Put each line of the data below into a JSON list of strings, one string per line, and leave out the blank lines.

Start

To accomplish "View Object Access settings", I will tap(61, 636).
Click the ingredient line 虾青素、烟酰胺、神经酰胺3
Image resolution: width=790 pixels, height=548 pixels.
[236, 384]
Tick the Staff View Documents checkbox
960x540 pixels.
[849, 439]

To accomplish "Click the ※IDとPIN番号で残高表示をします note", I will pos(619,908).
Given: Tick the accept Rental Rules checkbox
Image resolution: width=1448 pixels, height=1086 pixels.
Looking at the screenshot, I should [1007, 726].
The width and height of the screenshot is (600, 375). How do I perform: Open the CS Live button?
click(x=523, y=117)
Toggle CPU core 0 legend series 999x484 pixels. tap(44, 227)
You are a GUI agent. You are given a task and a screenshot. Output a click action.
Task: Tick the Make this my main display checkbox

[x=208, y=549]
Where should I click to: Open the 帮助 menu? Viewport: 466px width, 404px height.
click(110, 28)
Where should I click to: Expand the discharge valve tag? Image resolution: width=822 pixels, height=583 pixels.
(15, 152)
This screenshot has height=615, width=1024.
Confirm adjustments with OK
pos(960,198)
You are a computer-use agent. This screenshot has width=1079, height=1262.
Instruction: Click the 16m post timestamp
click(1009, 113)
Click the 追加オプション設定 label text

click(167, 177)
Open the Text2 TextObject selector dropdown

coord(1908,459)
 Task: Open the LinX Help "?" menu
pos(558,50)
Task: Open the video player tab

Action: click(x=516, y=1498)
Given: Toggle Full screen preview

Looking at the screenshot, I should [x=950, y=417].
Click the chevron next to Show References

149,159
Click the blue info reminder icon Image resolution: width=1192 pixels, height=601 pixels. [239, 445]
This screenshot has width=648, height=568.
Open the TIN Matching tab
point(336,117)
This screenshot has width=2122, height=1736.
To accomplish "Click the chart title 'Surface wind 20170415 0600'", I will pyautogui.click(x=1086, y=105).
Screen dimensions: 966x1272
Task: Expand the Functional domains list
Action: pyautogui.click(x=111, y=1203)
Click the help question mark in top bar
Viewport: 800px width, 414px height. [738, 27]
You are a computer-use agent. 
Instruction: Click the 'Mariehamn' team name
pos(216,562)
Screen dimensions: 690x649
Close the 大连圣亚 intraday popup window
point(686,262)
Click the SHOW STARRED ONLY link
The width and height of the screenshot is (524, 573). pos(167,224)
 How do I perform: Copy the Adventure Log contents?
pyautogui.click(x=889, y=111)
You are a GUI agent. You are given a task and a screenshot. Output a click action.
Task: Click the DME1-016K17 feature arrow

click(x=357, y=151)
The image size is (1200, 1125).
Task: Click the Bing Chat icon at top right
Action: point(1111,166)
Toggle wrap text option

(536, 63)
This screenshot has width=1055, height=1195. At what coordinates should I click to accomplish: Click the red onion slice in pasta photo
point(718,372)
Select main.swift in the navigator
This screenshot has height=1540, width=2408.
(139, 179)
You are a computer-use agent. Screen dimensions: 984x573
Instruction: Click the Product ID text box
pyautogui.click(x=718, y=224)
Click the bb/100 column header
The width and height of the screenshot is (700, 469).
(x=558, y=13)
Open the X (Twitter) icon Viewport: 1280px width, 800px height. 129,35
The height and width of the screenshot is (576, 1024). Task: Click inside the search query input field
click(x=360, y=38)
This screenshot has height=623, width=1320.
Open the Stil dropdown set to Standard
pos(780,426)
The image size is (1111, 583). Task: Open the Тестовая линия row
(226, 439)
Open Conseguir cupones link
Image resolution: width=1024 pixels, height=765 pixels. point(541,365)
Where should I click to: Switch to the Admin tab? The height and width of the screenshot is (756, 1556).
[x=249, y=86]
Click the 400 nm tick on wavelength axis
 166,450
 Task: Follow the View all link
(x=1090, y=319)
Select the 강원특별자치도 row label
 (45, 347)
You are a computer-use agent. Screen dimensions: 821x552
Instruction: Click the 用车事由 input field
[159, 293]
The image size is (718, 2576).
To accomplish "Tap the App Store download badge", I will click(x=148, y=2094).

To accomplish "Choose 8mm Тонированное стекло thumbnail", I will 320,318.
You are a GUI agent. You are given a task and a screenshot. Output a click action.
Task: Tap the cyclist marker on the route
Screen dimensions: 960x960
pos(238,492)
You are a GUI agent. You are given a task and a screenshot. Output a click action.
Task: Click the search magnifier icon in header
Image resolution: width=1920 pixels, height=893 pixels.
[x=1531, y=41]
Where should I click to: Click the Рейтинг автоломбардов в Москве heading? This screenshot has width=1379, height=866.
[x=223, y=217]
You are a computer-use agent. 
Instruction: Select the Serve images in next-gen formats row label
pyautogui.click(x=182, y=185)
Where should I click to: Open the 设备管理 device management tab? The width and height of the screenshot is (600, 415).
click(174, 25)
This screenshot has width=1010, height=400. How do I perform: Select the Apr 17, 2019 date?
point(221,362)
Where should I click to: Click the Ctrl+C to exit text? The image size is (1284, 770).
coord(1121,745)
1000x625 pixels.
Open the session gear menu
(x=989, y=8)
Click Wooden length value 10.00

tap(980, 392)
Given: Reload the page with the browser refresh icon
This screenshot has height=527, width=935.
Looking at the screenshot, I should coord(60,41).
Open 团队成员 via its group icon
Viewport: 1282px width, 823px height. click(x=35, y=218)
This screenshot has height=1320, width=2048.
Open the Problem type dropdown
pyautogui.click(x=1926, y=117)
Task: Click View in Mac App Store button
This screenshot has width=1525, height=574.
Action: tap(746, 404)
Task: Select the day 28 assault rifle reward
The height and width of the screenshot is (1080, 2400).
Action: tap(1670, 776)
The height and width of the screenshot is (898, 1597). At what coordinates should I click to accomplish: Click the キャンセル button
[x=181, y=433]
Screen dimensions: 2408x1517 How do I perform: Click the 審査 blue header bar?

End

CORRECT RESPONSE ▸
[
  "To accomplish \"View Object Access settings\", I will tap(61, 636).",
  "Click the ingredient line 虾青素、烟酰胺、神经酰胺3",
  "Image resolution: width=790 pixels, height=548 pixels.",
  "[236, 384]",
  "Tick the Staff View Documents checkbox",
  "960x540 pixels.",
  "[849, 439]",
  "To accomplish \"Click the ※IDとPIN番号で残高表示をします note\", I will pos(619,908).",
  "Given: Tick the accept Rental Rules checkbox",
  "Image resolution: width=1448 pixels, height=1086 pixels.",
  "Looking at the screenshot, I should [1007, 726].",
  "The width and height of the screenshot is (600, 375). How do I perform: Open the CS Live button?",
  "click(x=523, y=117)",
  "Toggle CPU core 0 legend series 999x484 pixels. tap(44, 227)",
  "You are a GUI agent. You are given a task and a screenshot. Output a click action.",
  "Task: Tick the Make this my main display checkbox",
  "[x=208, y=549]",
  "Where should I click to: Open the 帮助 menu? Viewport: 466px width, 404px height.",
  "click(110, 28)",
  "Where should I click to: Expand the discharge valve tag? Image resolution: width=822 pixels, height=583 pixels.",
  "(15, 152)",
  "This screenshot has height=615, width=1024.",
  "Confirm adjustments with OK",
  "pos(960,198)",
  "You are a computer-use agent. This screenshot has width=1079, height=1262.",
  "Instruction: Click the 16m post timestamp",
  "click(1009, 113)",
  "Click the 追加オプション設定 label text",
  "click(167, 177)",
  "Open the Text2 TextObject selector dropdown",
  "coord(1908,459)",
  " Task: Open the LinX Help \"?\" menu",
  "pos(558,50)",
  "Task: Open the video player tab",
  "Action: click(x=516, y=1498)",
  "Given: Toggle Full screen preview",
  "Looking at the screenshot, I should [x=950, y=417].",
  "Click the chevron next to Show References",
  "149,159",
  "Click the blue info reminder icon Image resolution: width=1192 pixels, height=601 pixels. [239, 445]",
  "This screenshot has width=648, height=568.",
  "Open the TIN Matching tab",
  "point(336,117)",
  "This screenshot has width=2122, height=1736.",
  "To accomplish \"Click the chart title 'Surface wind 20170415 0600'\", I will pyautogui.click(x=1086, y=105).",
  "Screen dimensions: 966x1272",
  "Task: Expand the Functional domains list",
  "Action: pyautogui.click(x=111, y=1203)",
  "Click the help question mark in top bar",
  "Viewport: 800px width, 414px height. [738, 27]",
  "You are a computer-use agent. ",
  "Instruction: Click the 'Mariehamn' team name",
  "pos(216,562)",
  "Screen dimensions: 690x649",
  "Close the 大连圣亚 intraday popup window",
  "point(686,262)",
  "Click the SHOW STARRED ONLY link",
  "The width and height of the screenshot is (524, 573). pos(167,224)",
  " How do I perform: Copy the Adventure Log contents?",
  "pyautogui.click(x=889, y=111)",
  "You are a GUI agent. You are given a task and a screenshot. Output a click action.",
  "Task: Click the DME1-016K17 feature arrow",
  "click(x=357, y=151)",
  "The image size is (1200, 1125).",
  "Task: Click the Bing Chat icon at top right",
  "Action: point(1111,166)",
  "Toggle wrap text option",
  "(536, 63)",
  "This screenshot has width=1055, height=1195. At what coordinates should I click to accomplish: Click the red onion slice in pasta photo",
  "point(718,372)",
  "Select main.swift in the navigator",
  "This screenshot has height=1540, width=2408.",
  "(139, 179)",
  "You are a computer-use agent. Screen dimensions: 984x573",
  "Instruction: Click the Product ID text box",
  "pyautogui.click(x=718, y=224)",
  "Click the bb/100 column header",
  "The width and height of the screenshot is (700, 469).",
  "(x=558, y=13)",
  "Open the X (Twitter) icon Viewport: 1280px width, 800px height. 129,35",
  "The height and width of the screenshot is (576, 1024). Task: Click inside the search query input field",
  "click(x=360, y=38)",
  "This screenshot has height=623, width=1320.",
  "Open the Stil dropdown set to Standard",
  "pos(780,426)",
  "The image size is (1111, 583). Task: Open the Тестовая линия row",
  "(226, 439)",
  "Open Conseguir cupones link",
  "Image resolution: width=1024 pixels, height=765 pixels. point(541,365)",
  "Where should I click to: Switch to the Admin tab? The height and width of the screenshot is (756, 1556).",
  "[x=249, y=86]",
  "Click the 400 nm tick on wavelength axis",
  " 166,450",
  " Task: Follow the View all link",
  "(x=1090, y=319)",
  "Select the 강원특별자치도 row label",
  " (45, 347)",
  "You are a computer-use agent. Screen dimensions: 821x552",
  "Instruction: Click the 用车事由 input field",
  "[159, 293]",
  "The image size is (718, 2576).",
  "To accomplish \"Tap the App Store download badge\", I will click(x=148, y=2094).",
  "To accomplish \"Choose 8mm Тонированное стекло thumbnail\", I will 320,318.",
  "You are a GUI agent. You are given a task and a screenshot. Output a click action.",
  "Task: Tap the cyclist marker on the route",
  "Screen dimensions: 960x960",
  "pos(238,492)",
  "You are a GUI agent. You are given a task and a screenshot. Output a click action.",
  "Task: Click the search magnifier icon in header",
  "Image resolution: width=1920 pixels, height=893 pixels.",
  "[x=1531, y=41]",
  "Where should I click to: Click the Рейтинг автоломбардов в Москве heading? This screenshot has width=1379, height=866.",
  "[x=223, y=217]",
  "You are a computer-use agent. ",
  "Instruction: Select the Serve images in next-gen formats row label",
  "pyautogui.click(x=182, y=185)",
  "Where should I click to: Open the 设备管理 device management tab? The width and height of the screenshot is (600, 415).",
  "click(174, 25)",
  "This screenshot has width=1010, height=400. How do I perform: Select the Apr 17, 2019 date?",
  "point(221,362)",
  "Where should I click to: Click the Ctrl+C to exit text? The image size is (1284, 770).",
  "coord(1121,745)",
  "1000x625 pixels.",
  "Open the session gear menu",
  "(x=989, y=8)",
  "Click Wooden length value 10.00",
  "tap(980, 392)",
  "Given: Reload the page with the browser refresh icon",
  "This screenshot has height=527, width=935.",
  "Looking at the screenshot, I should coord(60,41).",
  "Open 团队成员 via its group icon",
  "Viewport: 1282px width, 823px height. click(x=35, y=218)",
  "This screenshot has height=1320, width=2048.",
  "Open the Problem type dropdown",
  "pyautogui.click(x=1926, y=117)",
  "Task: Click View in Mac App Store button",
  "This screenshot has width=1525, height=574.",
  "Action: tap(746, 404)",
  "Task: Select the day 28 assault rifle reward",
  "The height and width of the screenshot is (1080, 2400).",
  "Action: tap(1670, 776)",
  "The height and width of the screenshot is (898, 1597). At what coordinates should I click to accomplish: Click the キャンセル button",
  "[x=181, y=433]",
  "Screen dimensions: 2408x1517 How do I perform: Click the 審査 blue header bar?"
]